What is linen fabric - everything you need to know
Where the linen comes from?
Linen is considered the oldest textile in the world. In fact, its first use goes back about 10,000 years ago. The linen was appreciated by the Egyptian priests in particular who wore linen because of its whiteness, which symbolized purity. The Phaeacians navigators (corresponding approximately to the current Lebanon) bought the linen in Egypt and made it known in Greece, in Italy, Ireland, England, France… Everywhere, the linen was appreciated for its extremely practical side and multi uses.
Today it is grown in Europe and 80% of its production comes from France.
What is the specificity of linen?
Linen is a textile material that lends itself to all uses - it can be a very fine and almost transparent cloth and a heavy fabric. And then, not negligible quality, the linen doesn’t fluff up thanks to its long fibers. The more linen is washed, the better it ages. Long life = responsible consumption.
This fabric is made from the linen flax. It is harvested one month after the flowering, when the plant turns yellow. We then proceed to the uprooting. Then comes the retting, scutching, combing and spinning.
At first, once the flax is harvested, it is spread out on the ground in the field, where bacteria and moisture disintegrate the outer part of the stems that surround the fibers, making it easier to extract the fibers.
The retted linen straw is then crushed and threshed to remove residues such as wood and the skin of the stems.
In order to be used by the textile industry, linen fibers must be spun. To prepare for spinning, the fibers are first combed that is to say that they are made more parallel. Linen is not spun in the same way as cotton, whose fibers are more elastic, longer, overall, and more homogeneous. Specific spinning techniques are used for linen.
What is the purpose of the linen fabric?
The field of application of linen is found in many sectors.
Clothing is the most important use of linen in textiles and has 60% of the production. Linen has long been established as a material that provides unparalleled comfort. It absorbs moisture, keeps it cool in the summer, and is naturally antibacterial and hypoallergenic. In addition, its durability is immeasurable, and linen garments last twice as long as cotton garments. It does not fluff or deform. It can be woven into a shirt or knitted into a T-shirt. Beautiful linen jackets are also produced from fabric, containing linen and viscoose blend.

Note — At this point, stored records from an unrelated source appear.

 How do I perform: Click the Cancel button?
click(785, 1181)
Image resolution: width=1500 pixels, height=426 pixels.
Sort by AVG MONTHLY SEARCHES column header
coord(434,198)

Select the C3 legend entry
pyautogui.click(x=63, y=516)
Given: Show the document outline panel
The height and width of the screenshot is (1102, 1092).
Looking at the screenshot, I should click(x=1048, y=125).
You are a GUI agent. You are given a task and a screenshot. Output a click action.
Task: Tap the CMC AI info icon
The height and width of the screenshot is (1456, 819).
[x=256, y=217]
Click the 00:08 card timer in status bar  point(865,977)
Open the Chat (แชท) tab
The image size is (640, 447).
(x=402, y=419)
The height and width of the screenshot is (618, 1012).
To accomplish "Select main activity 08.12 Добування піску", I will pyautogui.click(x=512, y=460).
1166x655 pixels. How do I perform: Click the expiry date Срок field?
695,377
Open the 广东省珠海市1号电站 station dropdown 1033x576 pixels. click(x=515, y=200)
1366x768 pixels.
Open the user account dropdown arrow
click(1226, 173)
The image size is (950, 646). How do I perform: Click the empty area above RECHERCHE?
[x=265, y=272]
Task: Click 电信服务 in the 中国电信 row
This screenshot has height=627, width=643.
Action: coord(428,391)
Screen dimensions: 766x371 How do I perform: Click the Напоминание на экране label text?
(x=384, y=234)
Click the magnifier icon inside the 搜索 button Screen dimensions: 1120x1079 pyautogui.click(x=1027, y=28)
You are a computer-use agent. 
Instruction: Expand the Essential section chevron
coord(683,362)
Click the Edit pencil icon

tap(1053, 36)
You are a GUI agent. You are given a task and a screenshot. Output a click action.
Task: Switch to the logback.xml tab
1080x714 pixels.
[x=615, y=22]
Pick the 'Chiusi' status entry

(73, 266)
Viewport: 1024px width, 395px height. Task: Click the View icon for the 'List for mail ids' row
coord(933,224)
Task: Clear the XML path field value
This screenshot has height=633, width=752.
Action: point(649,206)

Linen is also used in the field of furniture textiles and represents 30% of the production, that is, textiles dedicated to interior design. Linen calms us down and represents the nature around us. Curtains, cushions, beds, tables and kitchen laundry use linen for its noble image, timeless simplicity, elegance, resistance and longevity.
But, what about the last 10%?
The pulp: it is used to make paper, including banknotes, normal paper, etc.
Seeds: they are used as food, that is already less a scoop, but also hot water bottles with therapeutic effect
Oil: the protection of wooden garden furniture, we also knew that, but also in cosmetic, paint, printing inks, glazier’s putty.
Linen is an inspiration to stylists and designers, has many reasons to appeal to consumers, and is considered very effective on a technical level. So, don’t hold back on this material that has it all.